Hospitals that care for low-income Americans have often been targeted for budget cuts that have forced them to shut down first-time mother training programs that include breastfeeding education. Many are overburdened and understaffed, making it easier for doctors and nurses to hand out formula milk rather than engage in the time-consuming process of preparing a first-time mom for the challenges of breastfeeding. And once these moms leave the hospital, continuing support programs are almost non-existent, leaving poor mothers to their own devices. Language barriers can also be a major hurdle in communicating good breastfeeding practices to patients.

For poor moms who have to work full or part-time jobs, the problems are even worse. Many of these women can’t afford child care facilities, and there’s no assurance that friends or relatives who take over day care duties approve of or are capable of breast feeding. That puts the burden on mom to pump breast milk at work, which doctors recommend they do two to three times per day.

Although Obamacare has added certain protections for nursing mothers — such as requiring employers to provide a clean, non-bathroom space with an electrical outlet and “reasonable” break time for workers to pump breast milk — those provisions don’t necessarily address all moms’ needs.

For instance, companies with less than 50 workers can claim a hardship exemption to bypass the law. Even at firms that do have to comply with the standards, moms struggling with financial hardship may be reticent to take advantage of them, since employers don’t have to pay nursing workers for the break time in question. And employers have no obligation to provide the tools that make breast pumping possible, including the breast pumps themselves or even refrigeration units to store the pumped milk.

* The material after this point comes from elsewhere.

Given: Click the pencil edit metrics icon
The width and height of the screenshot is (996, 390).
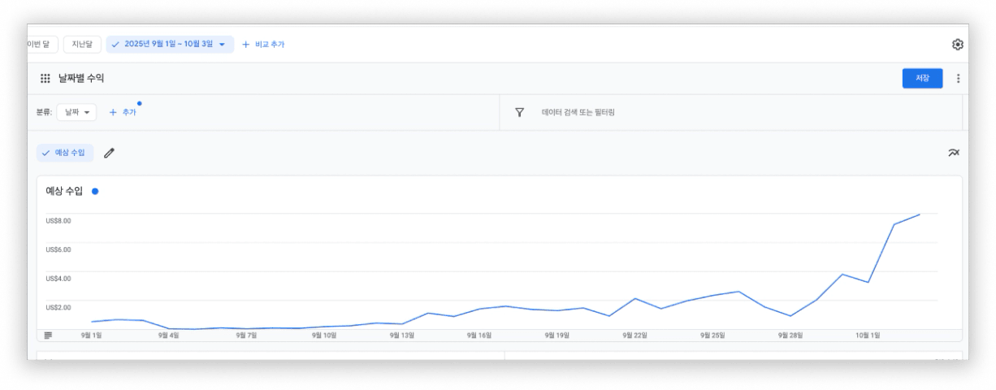Looking at the screenshot, I should (109, 153).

Increasing funding for maternity care programs for hospitals that cater to the poor is one possible way to decrease the breastfeeding gap between the rich and the poor. Rep. Carolyn Maloney (D-NY) has also proposed the Breastfeeding Promotion Act, which would amend the Civil Rights Act to include lactation as protected conduct and thereby require employers to make better arrangements for working and nursing moms. But in the meantime, advocates who extol the virtues of breastfeeding should note that not all American mothers have the resources to do it.